Mode | Scans | Nodes (Cores) | DB Name | Proteins (K) | Peptides (M) | Dot product (M) | Tim (min) |
---|
Hadoop | 16000 | 43 (344) | ecoli | 5.4 | 1.3 | 164 | 9.8 |
Hadoop | 256000 | 43 (344) | ecoli | 5.4 | 1.3 | 23395 | 338 |
Tandem | 4663 | 1 (4) | human | 222 | 168 | 477 | 29 |
Hadoop | 4663 | 43 (344) | human | 222 | 168 | 477 | 4.7 |
Tandem | 184880 | 1 (4) | nr | 4370 | 692 | 3291 | 2280 |
Hadoop | 184880 | 43 (344) | nr | 4370 | 692 | 3291 | 15.4 |
Tandem | 184880 | 1 (4) | nr | 16392 | 1248 | 13167 | 8410 |
Hadoop | 184880 | 43 (344) | nr | 16392 | 1248 | 13167 | 52.7 |
- Example of comparison of run time for different complexities of search using the standard X!Tandem implementation and Hydra.
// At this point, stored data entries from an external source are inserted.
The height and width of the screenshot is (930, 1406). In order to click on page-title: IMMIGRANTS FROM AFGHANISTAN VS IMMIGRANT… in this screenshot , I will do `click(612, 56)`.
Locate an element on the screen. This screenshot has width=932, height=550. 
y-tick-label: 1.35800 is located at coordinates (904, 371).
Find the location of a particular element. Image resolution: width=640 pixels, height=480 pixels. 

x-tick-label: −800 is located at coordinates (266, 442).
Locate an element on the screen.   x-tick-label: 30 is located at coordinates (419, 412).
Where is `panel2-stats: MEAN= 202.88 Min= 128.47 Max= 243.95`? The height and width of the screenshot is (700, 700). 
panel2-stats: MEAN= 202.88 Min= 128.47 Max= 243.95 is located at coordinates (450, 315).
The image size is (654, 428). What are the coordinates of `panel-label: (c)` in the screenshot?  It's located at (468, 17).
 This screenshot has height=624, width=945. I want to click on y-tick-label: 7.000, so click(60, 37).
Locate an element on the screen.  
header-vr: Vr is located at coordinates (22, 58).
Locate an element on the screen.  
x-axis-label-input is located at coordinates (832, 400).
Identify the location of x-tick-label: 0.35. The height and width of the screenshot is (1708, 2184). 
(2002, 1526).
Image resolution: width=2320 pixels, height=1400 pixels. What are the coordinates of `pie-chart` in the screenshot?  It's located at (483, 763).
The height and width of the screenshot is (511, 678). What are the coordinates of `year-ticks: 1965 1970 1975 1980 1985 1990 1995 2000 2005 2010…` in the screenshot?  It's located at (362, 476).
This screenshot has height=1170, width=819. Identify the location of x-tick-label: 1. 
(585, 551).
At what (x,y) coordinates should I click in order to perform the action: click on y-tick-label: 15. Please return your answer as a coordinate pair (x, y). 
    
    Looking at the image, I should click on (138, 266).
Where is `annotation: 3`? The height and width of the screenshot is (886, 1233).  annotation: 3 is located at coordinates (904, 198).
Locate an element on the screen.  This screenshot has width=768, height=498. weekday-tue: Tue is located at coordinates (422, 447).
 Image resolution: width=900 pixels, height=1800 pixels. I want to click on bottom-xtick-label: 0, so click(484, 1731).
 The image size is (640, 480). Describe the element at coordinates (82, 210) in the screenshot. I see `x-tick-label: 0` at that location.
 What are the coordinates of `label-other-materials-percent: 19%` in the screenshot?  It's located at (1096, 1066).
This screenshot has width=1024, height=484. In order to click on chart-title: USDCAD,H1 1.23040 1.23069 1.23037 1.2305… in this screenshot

The scans columns gives the number of spectra searched against, the Nodes column is the number of resources used (the first number of the number of machines, the second number is the number of total cores), the database name is the species database used, the Database Proteins is the number of proteins in the database, the dot product is the number of actual calculations. The times show that Hydra, unlike X!Tandem, is able to scale nearly linearly with the size of the problem. However, due to the startup costs associated with Hydra it is not suited for small searches. The PRIDE accession numbers for the spectra used were 10295 and 7962.